CHRY has also served notice on its alternative investment fund manager (AIFM) G10 Capital, saying the IQ-EQ group subsidiary would continue to provide portfolio, risk management, valuation and regulatory oversight beyond the 1 November expiry data on a fixed-fee, non-AIFM basis that was subject to final agreement. Having already served notice on fund managers Richard Watts and Nick Williamson at Chrysalis Investment Partners, the company intends to become self-managed from 20 August with portfolio companies overseen by recently appointed director Sam Dobbyn. The shares fell 6.5p, or 7.5%, to 80.8p at a 41.6% discount below the new NAV.

Patria Private Equity (PPET) has sold almost half its stake in Action, the European discount retailer in which it co-invests with 3i Group (III). The £885m investment trust managed by Alan Gauld sold £19.1m last month at the 31 December valuation to leave it with £19.4m. Action, 3i’s biggest holding, has seen its previously strong growth slow in the past year, pushing 3i shares to a rare 16% discount. “As was the case for its previous partial sale of Action in 2023, PPET took advantage of a liquidity window and completed the sale to right-size its investment whilst maintaining exposure to future upside,” said the company, which previously disclosed 3.1% of its assets were in Action at 30 September 2025, its largest single company exposure.

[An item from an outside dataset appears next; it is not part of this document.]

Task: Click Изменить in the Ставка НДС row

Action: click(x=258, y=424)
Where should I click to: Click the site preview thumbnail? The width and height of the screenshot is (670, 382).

PPET’s estimated net asset value (NAV) slipped 0.4% to £1.27bn in March with NAV per share off 3.1p to 864.9p. This reflected a 0.5% decline in the valuation of its investments, a 0.4% depreciation in the euro against sterling that was partly offset by a 2.3% rise in the US dollar against the pound. PPET has generated an underlying NAV total return of 11.6% in the past year with the shares, on a 30% discount, returning 6.7%.    

James Carthew, head of investment company research at QuotedData, said: “Nervousness about Action has taken 20% off 3i’s share price so far this year, so it is good to see that Patria Private Equity managed to sell almost half its holding at the end December valuation. Action, which is a direct co-investment with 3i, has been a great investment for PPET. At end of September 2025, PPET was valuing it at 6.7 times its initial 2020 stake.”

Seraphim Space (SSIT) has published its monthly roundup of Space Tech news a day before the close of the £350m C-share issue launched last week. The £478m investment trust highlighted developments at seven portfolio companies, including the planned $2.4bn flotation of HawkEye360, its fourth biggest holding at 10% at 31 December, and the $355m acquisition of satellite antennae developer All.Space by York Space Systems, its second biggest position at 15.9% of assets announced on 30 April.

James Carthew said: “There are a lot of positive stories in Seraphim’s latest monthly newsletter, but the one that caught my eye was the progress of Zeno Power’s nuclear battery, which is said to be capable of delivering 3.5 times the originally specified power output and powering a Moon Base through a two-week lunar night when ‘temperatures plunge below -280°F, solar panels stop generating power, batteries drain, and electronics freeze’. Sometimes the science is just as exciting as the money-making potential.” Zeno was a 1.1% position at the end of December.